Deuses e demónios convocam-nos, nesta atmosfera, para linguagens-outras.
- “Tinha um amigo que desenhava muito bem. E pintava. Falava sempre com os desenhos, está a ver? Tinha o coração dentro de mim. Um dia, foi a uma Igreja, arrancou o coração. O meu amigo morreu. Ainda lá está… Na Igreja.”
Que amigo era este? E ele, quem é? Conta tudo e parece tão calmo, tão feliz, tão límpido… O seu corpo fora o túmulo de quê? De si? Que amigo se lhe morreu?
Jovem bonito de cabelo comprido, moreno de “verde luna”, irmão de “los gitanos” de Garcia Lorca, no toque flamengo, no corpo que baila, na elegância… Que confessava?
Não soluça como aquele outro, que vem além, a arrastar-se como um zombie, estremecendo só o corpo, sem expressão.
- “Hoje doem-me os dentes. Estão a crescer; hão de sair para fora… Sou do Oceano Atlântico…” As mãos estavam agarradas ao rosto, repuxando a pele, o cabelo… Sem lágrimas.
Que loucura é esta? Ouvia-o com atenção, mas não fiz perguntas; tolhiam-se-me as palavras pelo respeito pelas narrativas curtas mas certeiras. Em demanda de sentido? E para quê o sentido?
Pedia bombons. Comia-os freneticamente.
- “É a senhora que os faz?”
Sei lá se ouviu a resposta! Havia momentos em que recordava preceitos de cortesia?! Cabia elogiar o que lhe agradava?
Gravei estas emoções / impressões, sem querer. Do choro ao riso, percebi que o mundo, às vezes, pode ser só a preto e branco. Que plano se oculta por detrás desta (s) vida(s)? Quem o traçou?
Numa idade em que o amor, a glória, o prazer de viver acenam por todo o lado, em que as festas são alimento de alma, e a vida é iluminada pelo luar e por estrelas sem fim, que agonia o lançara naquela morada? Veio para não ficar na valeta?
Parece-me cansado. As horas escorrem devagar! Olha o sol de inverno a entrar pelas janelas. À noite, só dorme depois de ouvir a despedida das aves que piam saudades!
Invento: Se o seu amigo desenhasse outra vez?! Chame-o, sapateie e grite pela liberdade, furiosamente…
Quando? Logo está esgotado, sem energia, débil, domado. É árvore quebrada, dobrada pelo fogo. Como renascer? Que é do verde? Que é da vida?

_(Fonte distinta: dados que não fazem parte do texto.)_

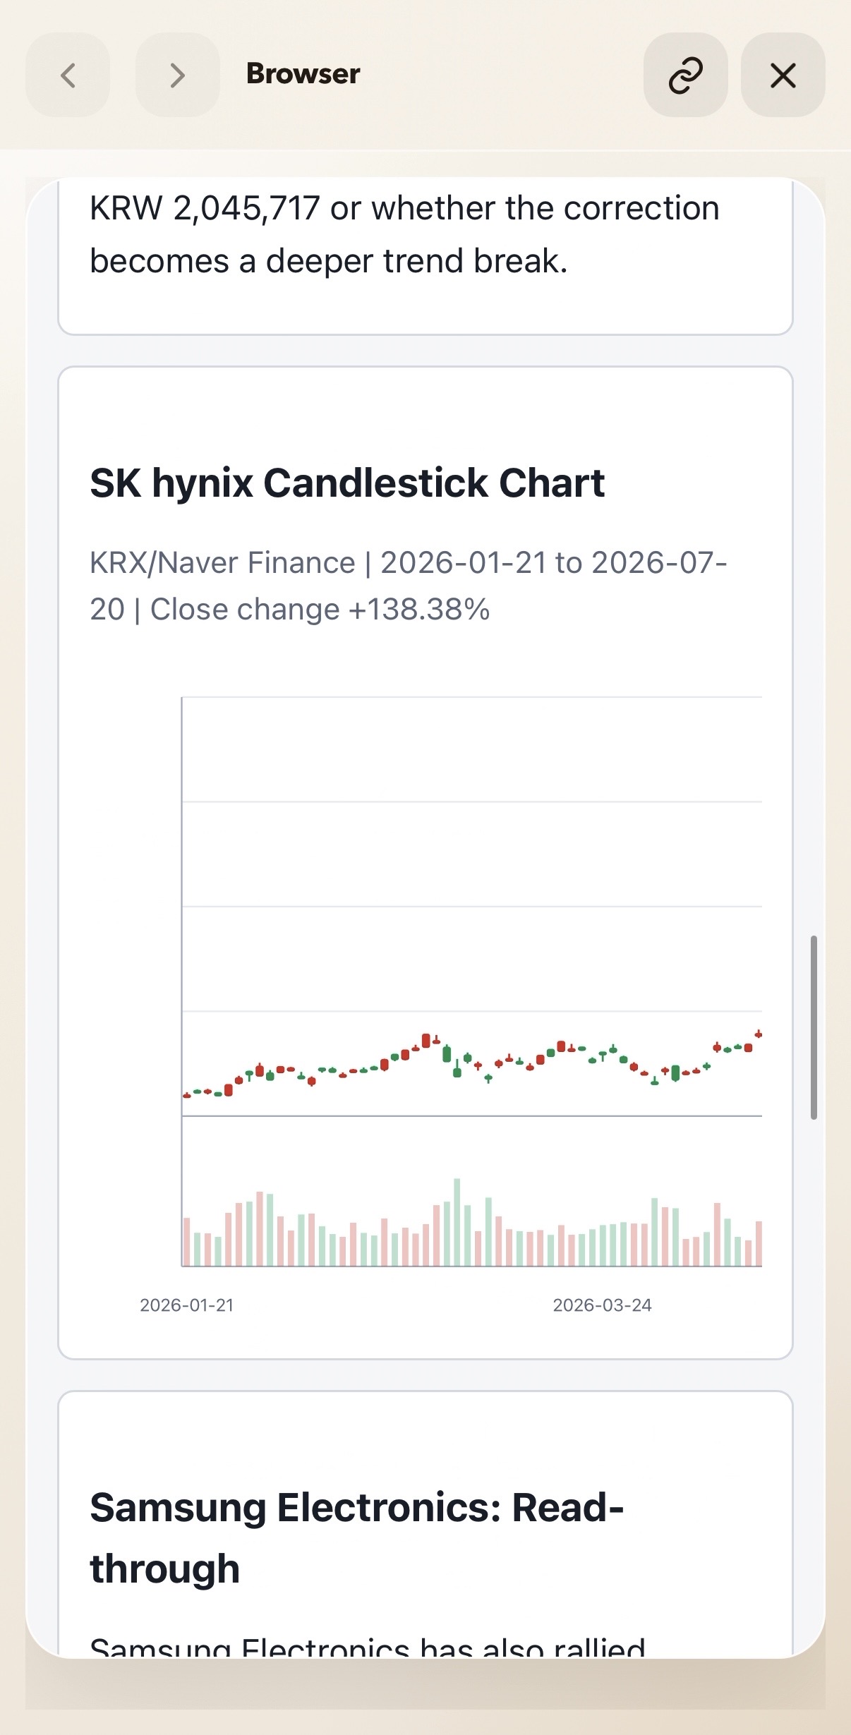Click the tallest green volume bar
The height and width of the screenshot is (1735, 851).
457,1222
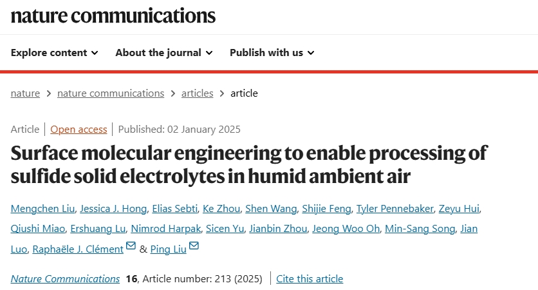The width and height of the screenshot is (538, 290).
Task: Click the envelope icon beside Raphaële J. Clément
Action: pos(131,246)
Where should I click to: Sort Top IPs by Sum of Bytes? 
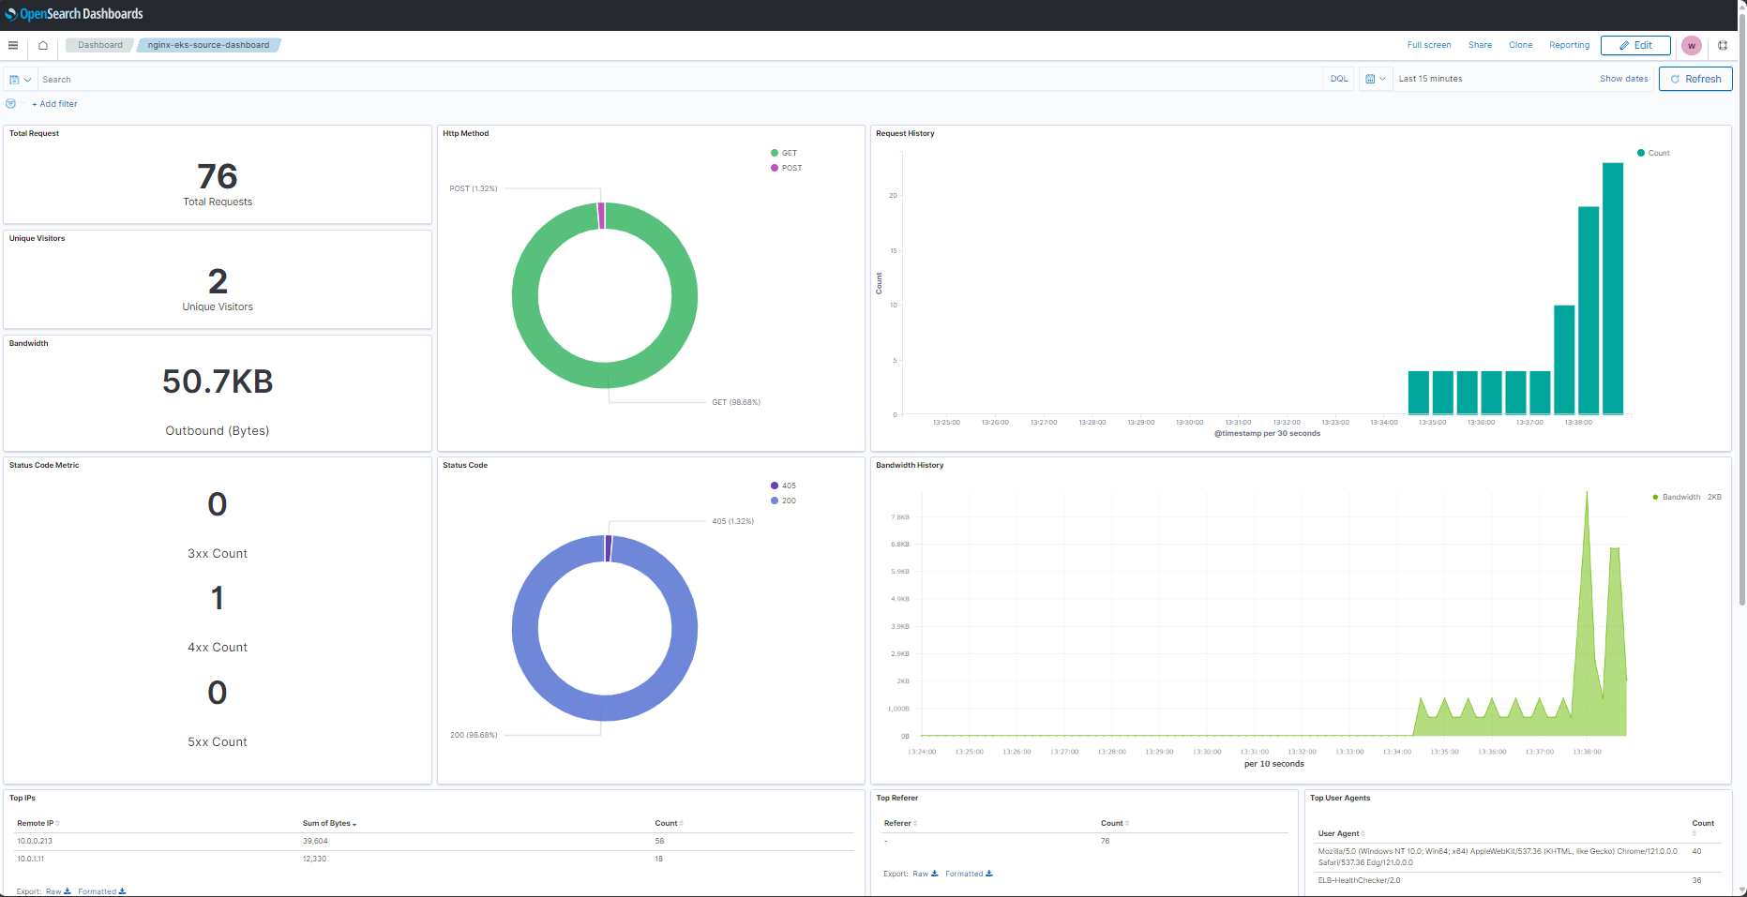coord(328,823)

Às vezes, sei que aquele outro delira e redemoinha nos montes desconhecidos, fala e assobia com o vento, é feliz. Em êxtase, experimenta palavras e músicas e frases que semeia com entusiasmo.

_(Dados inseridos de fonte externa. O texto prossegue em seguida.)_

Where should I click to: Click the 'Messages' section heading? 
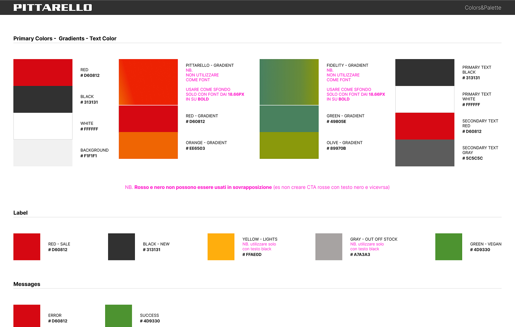[27, 284]
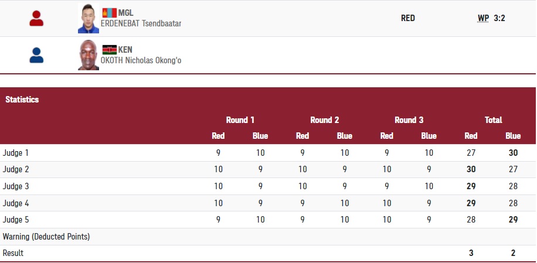Screen dimensions: 537x263
Task: Click the Statistics section header
Action: [22, 100]
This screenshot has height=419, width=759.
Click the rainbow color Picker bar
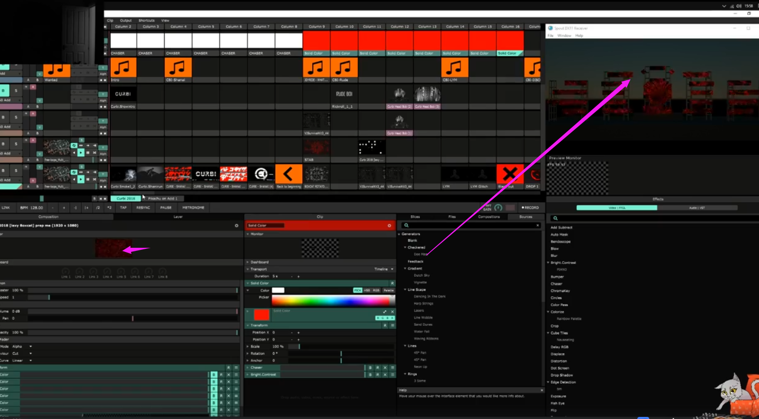click(331, 301)
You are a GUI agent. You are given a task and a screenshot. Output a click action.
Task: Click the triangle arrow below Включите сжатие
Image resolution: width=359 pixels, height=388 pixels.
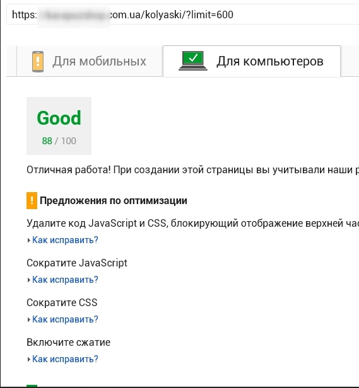pos(29,359)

E há os amigos que não entendem a harmonia, o amigo que visita o coração. Para quê perceber? Hão de encerrá-lo de novo. Com portas fechadas, qualquer chama morre. Ali assistem a tristeza e o desconcerto. Malditos sejam quem lhes devora a vida e os encaminha para caminhos velhos com ecos de perdição.
As cabeças fervilham. Há uns dias piores do que outros.
- Queres passar aqui o resto da vida?
- Vamos fazer um filme, para contarmos a todos…
- Tens de escolher um tema e construir um guião…
Querem ver-se livres de nós. Que vazio! Que tédio! Que agonia!
Voltar ao trabalho, à escola? São cruéis os normais. Preconceituosos e egoístas, isolam os que chamam loucos. Que é da sanidade do mundo onde eles vivem?
Sem amigos, deixam que os sonhos os protejam. Não riam. São os sonhos que em revelações dizem a fraternidade e salvam!
Que sonhe! Um dia, hei de viajar pelo mundo e levar comigo a catedral, as gárgulas, as histórias, os cânticos. A neve com a claridade branca de luz!
Trago um gosto de amargura no coração; às vezes, ainda imagino o grito prolongado, agudo, a entrar pelas janelas, as castanholas, a guitarra e uma canção a abrir-me o peito como um bisturi.
O meu amigo? Ainda lá está, na Igreja. Pede-me socorro. Tenho raízes, estou pregado ao chão e o campo é de Primavera: flores e verde. Com cascatas de água do degelo… Horas de calvário são estas, sem esperança; que louco sou?